MEDICINE BY PROXY

Medicine by proxy is growing rapidly in the United States and I don’t like it!  It’s just not healthy, unless you are the employer/insurance company/ Medicare.

According to Wikipedia, Proxy voting is a form of voting whereby some members of a decision-making body may delegate their voting power to other members of the same body to vote in their absence, and/or to select additional representatives. A person so designated is called a “proxy” and the person designating him or her is called a ‘principal’.’”

In the case of medical care, the “principal” is my patient and the “proxy” (in past times, the physician was the “proxy”) is now the insurer/Medicare.  While proxy voting may work well in the political world, it fails miserably in the medical world.

First, let’s look at how a proxy works in the political arena. “Principals” and “proxies” should have closely aligned goals and aspirations.  If I designate my neighbor as my proxy for a neighborhood association meeting, I know my neighbor will vote both on and in my best interest.  If my neighbor and I disagreed about what was in my best interest, I would never grant him my proxy.

Now, let’s explore a medical proxy.  Patient A buys an insurance policy with Charge’em and Screw’em of America (CSA).  Patient A signs on the dotted line, having no real idea what he is buying and what his rights are.  He also doesn’t know what rights he signed away.  Patient A expects that the medical care provided by his doc will be covered by his new “proxy,” CSA.

CSA’s goal is to make a profit!  Their goal is to cover as little medical care as they can and immediately start exercising their proxy.  How?  Let me explain.  Patient 

A has hypertension that is well controlled on Exforge and high cholesterol, also well controlled by a medication called Crestor.  CSA does not want to pay for either medication as they will cut into the company’s bottom line, so they exercise their proxy by refusing to pay for Patient A’s medication or by requiring a mountain of paperwork from the patient and his doc.  

CSA, the proxy, inserts itself between the patient, the pharmacist and the patient and often is successful in forcing a change in the patient’s care.  Many times, the change is financially costly to the patient (increased number of office visits and additional testing to stabilize the patient on the new med), as well as medically harmful.

So, what’s a guy to do?  You’ve got to have insurance, don’t you?  Of course, you do; but you should know everything about your insurance coverage and your rights under your policy.  You should also recognize that your insurance company does not have your best interest in mind!  You should not allow them to dictate your medical care.

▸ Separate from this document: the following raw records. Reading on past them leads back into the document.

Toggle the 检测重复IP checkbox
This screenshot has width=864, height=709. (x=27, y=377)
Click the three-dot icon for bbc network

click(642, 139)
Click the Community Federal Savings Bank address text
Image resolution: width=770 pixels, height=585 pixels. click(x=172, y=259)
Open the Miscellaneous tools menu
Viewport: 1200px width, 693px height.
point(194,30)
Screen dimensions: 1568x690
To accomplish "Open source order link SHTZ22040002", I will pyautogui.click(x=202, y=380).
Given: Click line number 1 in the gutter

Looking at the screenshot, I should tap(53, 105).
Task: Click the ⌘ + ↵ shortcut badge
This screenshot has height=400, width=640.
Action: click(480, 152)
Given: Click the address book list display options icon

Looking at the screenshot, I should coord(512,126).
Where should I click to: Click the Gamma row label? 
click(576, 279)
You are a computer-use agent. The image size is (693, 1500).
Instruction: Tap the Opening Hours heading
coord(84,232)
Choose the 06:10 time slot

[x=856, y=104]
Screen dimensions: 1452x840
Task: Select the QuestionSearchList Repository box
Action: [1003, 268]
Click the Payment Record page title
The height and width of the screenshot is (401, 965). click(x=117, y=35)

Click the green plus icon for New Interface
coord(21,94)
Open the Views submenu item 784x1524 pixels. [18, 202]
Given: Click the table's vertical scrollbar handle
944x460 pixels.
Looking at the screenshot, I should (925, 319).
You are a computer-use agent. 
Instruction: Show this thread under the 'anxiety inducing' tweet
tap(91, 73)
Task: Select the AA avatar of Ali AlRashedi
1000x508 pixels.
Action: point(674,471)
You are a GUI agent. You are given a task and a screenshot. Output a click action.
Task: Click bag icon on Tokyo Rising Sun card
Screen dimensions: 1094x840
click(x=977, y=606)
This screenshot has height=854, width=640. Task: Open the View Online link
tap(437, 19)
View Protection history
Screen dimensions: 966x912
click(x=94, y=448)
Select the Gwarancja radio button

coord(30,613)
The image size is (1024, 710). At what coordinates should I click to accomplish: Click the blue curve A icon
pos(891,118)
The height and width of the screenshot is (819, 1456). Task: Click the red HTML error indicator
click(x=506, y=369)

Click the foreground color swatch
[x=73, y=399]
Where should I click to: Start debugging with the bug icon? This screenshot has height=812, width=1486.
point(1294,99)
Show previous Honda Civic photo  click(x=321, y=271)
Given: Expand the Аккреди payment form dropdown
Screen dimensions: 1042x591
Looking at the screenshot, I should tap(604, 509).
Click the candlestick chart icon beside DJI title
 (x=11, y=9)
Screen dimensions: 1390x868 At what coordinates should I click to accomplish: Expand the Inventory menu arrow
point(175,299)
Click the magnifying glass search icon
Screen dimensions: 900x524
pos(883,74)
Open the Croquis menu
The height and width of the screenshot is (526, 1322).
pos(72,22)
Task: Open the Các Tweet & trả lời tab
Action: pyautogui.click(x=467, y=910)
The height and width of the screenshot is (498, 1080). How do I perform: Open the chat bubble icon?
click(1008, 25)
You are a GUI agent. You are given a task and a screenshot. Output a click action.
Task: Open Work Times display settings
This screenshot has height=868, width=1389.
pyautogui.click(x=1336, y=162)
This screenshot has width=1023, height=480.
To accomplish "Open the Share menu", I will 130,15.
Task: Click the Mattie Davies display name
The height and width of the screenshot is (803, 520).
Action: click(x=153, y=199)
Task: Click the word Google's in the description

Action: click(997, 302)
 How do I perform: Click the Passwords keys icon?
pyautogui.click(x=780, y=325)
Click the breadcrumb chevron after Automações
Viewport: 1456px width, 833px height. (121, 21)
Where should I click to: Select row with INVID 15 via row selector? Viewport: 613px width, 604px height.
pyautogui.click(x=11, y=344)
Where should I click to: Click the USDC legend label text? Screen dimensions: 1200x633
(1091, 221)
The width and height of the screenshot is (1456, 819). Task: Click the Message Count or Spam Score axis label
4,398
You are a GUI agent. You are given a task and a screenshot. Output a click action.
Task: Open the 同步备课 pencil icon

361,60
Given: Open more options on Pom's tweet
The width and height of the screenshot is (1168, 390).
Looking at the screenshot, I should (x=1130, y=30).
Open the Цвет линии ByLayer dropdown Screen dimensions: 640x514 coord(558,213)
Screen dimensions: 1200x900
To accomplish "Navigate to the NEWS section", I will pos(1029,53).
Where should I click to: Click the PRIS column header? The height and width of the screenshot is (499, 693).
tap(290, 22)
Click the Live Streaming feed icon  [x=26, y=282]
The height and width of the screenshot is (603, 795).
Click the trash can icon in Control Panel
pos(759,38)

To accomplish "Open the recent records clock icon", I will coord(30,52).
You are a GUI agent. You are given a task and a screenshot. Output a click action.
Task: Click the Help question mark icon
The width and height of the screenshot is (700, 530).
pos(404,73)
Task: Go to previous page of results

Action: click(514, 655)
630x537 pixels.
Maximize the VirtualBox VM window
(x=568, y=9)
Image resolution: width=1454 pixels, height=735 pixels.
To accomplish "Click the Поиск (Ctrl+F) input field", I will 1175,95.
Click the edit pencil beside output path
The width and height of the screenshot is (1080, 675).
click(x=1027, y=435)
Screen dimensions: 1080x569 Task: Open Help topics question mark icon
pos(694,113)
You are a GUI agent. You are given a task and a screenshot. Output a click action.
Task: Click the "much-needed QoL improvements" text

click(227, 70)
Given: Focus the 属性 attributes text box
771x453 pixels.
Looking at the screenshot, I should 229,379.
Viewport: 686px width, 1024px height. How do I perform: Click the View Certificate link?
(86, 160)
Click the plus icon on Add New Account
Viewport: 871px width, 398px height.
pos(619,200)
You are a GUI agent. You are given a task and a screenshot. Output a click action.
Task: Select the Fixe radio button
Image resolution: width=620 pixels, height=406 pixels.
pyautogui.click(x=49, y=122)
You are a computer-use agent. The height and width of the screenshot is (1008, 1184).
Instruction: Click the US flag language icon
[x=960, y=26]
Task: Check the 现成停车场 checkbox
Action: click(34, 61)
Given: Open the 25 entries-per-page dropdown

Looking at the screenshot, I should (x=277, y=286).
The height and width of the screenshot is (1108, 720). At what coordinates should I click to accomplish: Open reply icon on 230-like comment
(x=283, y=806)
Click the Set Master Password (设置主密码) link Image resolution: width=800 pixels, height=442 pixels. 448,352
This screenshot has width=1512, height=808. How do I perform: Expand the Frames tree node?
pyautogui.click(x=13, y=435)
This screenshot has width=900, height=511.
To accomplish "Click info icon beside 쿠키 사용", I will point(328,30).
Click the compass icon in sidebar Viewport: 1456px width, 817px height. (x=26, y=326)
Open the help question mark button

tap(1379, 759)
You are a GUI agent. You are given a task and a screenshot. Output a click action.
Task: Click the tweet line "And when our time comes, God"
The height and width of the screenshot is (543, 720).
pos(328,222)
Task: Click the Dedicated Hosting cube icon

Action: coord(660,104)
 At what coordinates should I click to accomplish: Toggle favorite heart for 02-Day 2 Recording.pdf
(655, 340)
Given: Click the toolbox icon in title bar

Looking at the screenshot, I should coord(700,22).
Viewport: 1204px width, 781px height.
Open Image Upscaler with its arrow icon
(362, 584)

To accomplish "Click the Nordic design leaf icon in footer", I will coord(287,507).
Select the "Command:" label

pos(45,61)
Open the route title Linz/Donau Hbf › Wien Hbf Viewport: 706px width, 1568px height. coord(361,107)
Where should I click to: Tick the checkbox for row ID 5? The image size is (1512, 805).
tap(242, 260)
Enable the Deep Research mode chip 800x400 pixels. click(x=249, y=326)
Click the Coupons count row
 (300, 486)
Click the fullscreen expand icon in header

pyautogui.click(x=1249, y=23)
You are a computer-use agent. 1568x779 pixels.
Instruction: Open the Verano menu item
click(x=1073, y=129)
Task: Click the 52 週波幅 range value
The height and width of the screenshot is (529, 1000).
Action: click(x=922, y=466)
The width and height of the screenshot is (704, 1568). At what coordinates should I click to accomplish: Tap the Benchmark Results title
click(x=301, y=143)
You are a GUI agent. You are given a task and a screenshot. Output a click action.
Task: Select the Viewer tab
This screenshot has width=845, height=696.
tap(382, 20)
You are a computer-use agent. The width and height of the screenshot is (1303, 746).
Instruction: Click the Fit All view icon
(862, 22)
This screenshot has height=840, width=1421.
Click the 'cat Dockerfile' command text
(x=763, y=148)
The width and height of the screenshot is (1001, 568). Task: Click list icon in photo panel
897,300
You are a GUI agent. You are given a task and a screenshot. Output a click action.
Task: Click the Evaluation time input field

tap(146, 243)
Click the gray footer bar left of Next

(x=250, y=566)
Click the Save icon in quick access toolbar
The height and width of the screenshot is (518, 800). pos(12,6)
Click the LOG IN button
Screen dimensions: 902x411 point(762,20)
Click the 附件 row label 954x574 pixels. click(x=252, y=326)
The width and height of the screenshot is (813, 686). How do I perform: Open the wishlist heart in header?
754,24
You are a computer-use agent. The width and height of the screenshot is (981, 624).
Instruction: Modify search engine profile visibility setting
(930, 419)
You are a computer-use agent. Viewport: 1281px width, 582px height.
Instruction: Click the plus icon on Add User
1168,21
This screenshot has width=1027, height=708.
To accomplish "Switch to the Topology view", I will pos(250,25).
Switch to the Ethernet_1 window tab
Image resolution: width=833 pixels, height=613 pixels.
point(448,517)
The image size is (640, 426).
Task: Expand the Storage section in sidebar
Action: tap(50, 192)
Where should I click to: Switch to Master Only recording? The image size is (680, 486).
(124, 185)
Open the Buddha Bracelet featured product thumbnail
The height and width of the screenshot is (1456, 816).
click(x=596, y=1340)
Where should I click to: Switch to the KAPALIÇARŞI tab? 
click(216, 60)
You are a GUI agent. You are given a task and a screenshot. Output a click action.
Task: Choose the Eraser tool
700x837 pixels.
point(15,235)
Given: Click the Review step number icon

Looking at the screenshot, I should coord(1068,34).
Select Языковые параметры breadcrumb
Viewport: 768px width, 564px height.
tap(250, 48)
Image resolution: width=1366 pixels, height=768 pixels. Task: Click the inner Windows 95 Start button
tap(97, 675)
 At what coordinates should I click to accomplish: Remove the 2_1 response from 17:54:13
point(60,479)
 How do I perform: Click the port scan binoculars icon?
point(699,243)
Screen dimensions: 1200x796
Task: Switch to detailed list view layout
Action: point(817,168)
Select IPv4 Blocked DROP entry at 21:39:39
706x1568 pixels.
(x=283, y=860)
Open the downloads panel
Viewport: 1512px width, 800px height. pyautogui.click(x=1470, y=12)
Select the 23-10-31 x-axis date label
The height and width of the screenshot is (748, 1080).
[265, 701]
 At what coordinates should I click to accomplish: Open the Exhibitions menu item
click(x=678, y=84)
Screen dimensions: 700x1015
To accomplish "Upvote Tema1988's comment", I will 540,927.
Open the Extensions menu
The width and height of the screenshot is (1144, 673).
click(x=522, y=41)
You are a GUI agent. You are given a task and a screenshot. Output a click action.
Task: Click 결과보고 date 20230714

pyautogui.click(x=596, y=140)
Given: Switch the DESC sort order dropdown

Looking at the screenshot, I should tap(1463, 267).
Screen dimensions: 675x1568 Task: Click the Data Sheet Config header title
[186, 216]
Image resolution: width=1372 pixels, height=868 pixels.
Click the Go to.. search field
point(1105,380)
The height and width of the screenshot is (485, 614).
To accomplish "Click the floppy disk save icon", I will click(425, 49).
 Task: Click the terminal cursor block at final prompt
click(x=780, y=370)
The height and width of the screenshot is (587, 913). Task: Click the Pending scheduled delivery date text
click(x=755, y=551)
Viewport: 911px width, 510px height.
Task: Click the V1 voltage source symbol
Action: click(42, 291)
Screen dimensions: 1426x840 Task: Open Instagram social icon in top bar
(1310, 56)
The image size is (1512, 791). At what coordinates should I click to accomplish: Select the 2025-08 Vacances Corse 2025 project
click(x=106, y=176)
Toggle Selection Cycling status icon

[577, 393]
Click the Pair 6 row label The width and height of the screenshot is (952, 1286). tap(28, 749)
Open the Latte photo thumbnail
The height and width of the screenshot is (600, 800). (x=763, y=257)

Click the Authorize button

Freedom has a price!  In olden days, people had a Christmas fund where they socked away money for next year’s presents.  It’s time to establish a Health Savings Account where you sock away money for next year’s medical expenses.  Going to the dinner and the movies next weekend?  Maybe a quiet meal at home and a Red Box movie would be just as fun and the money you save can be put away for future health needs.

If you are going to choose a healthcare proxy, chose your doc, not CSA!  If there is a safe and less expensive alternative, trust that he’ll find it!   Most of us are acutely aware of our patient’s financial problems and the cost of healthcare.  I didn’t go to medical school to bankrupt my patients!